# ЗАДАНИЯ
1 > Перепишите фрагмент отрывка об «Обыкновенной Арктике» от слов «В нашем представлении» до слов «с официальной романтикой.» включительно и замените в нём «пурги» на «метели».
2 > Ответьте по отрывку об «Обыкновенной Арктике»:
(а) Какой фильм 30-х годов назван в начале текста?
(б) В каком году происходит действие «Обыкновенной Арктики»?
(в) Сколько лет прошло после выхода картины к моменту, когда пишется текст?

В нашем представлении об Арктике 30-х годов был и существует по сию пору этот проклятый перекос. И если в 30-е годы фильм «Семеро смелых» был, наверное, духовно питателен, то в 70-е фильм, сделанный на том же материале, обязан воспроизвести что-то более существенное, чем романтическая борьба со стихией, являющаяся основой духовной сплоченности тех, кто эту борьбу ведет. Например, самое простое: каким трудным было человеческое существование в этих невероятных обстоятельствах!
Фильм «Обыкновенная Арктика», в частности, и об этом. Основное обстоятельство сюжета — пять дней пурги, начавшейся сразу после прибытия на арктическую стройку нового начальника. Время действия — 1935 год. Сразу после челюскинцев и непосредственно перед папанинцами, чтобы не вступать в полемику с официальной романтикой.
Можно сказать, что эта картина о героическом строительстве. Можно сказать, что эта картина о том, как на стройку, находящуюся в прорыве, прибывает новый руководитель. Вообще, пользуясь языком аннотаций, можно выделить из этой, как и из любой другой картины, какую-нибудь сюжетную или социальную струну и, не будучи Паганини, сыграть на ней коротенько и доходчиво «основную тему» вещи. Но даже при самом лапидарном изложении движущей силой сюжета будет приезд нового начальника, человека малознакомого с условиями Арктики, проштрафившегося где-то на «материке», как принято выражаться в наиболее отдаленных от центра районах, резкого, малообщительного, для которого понятия «дело» и «человек» сходятся только в том диалектическом единстве, когда первое является целью, а второе — средством. Я пишу все это и с трудом выбираю слова и характеристики, которые подходили бы к этой роли в ее додалевский период. Потому что и сразу после картины, и тем более теперь, десять лет спустя после ее выхода, мне трудно разделить то, что было придумано изначально, от того, что состоялось в роли с приходом Даля. А надо бы, потому что первоначально, до проб, сама мысль о его участии казалась, мягко говоря, еретической многим и отчасти даже мне самому.

# ИСХОДНЫЙ МАТЕРИАЛ
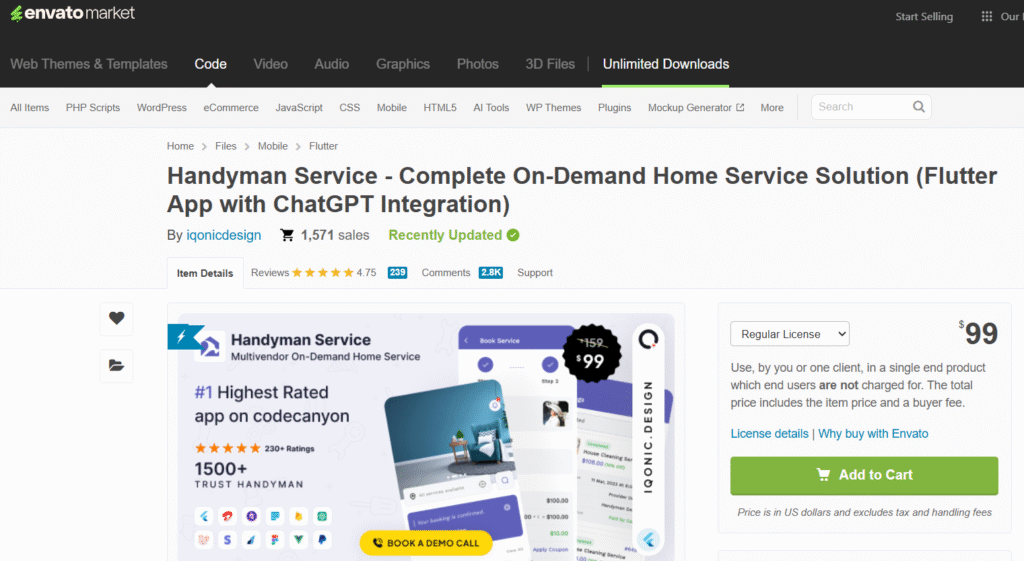Open the iqonicdesign author link
Image resolution: width=1024 pixels, height=561 pixels.
coord(224,236)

# ОТВЕТЫ ПО ПОРЯДКУ
1 >
В нашем представлении об Арктике 30-х годов был и существует по сию пору этот проклятый перекос. И если в 30-е годы фильм «Семеро смелых» был, наверное, духовно питателен, то в 70-е фильм, сделанный на том же материале, обязан воспроизвести что-то более существенное, чем романтическая борьба со стихией, являющаяся основой духовной сплоченности тех, кто эту борьбу ведет. Например, самое простое: каким трудным было человеческое существование в этих невероятных обстоятельствах!
Фильм «Обыкновенная Арктика», в частности, и об этом. Основное обстоятельство сюжета — пять дней метели, начавшейся сразу после прибытия на арктическую стройку нового начальника. Время действия — 1935 год. Сразу после челюскинцев и непосредственно перед папанинцами, чтобы не вступать в полемику с официальной романтикой.

2 >
(а) «Семеро смелых».
(б) В 1935 году.
(в) Десять лет.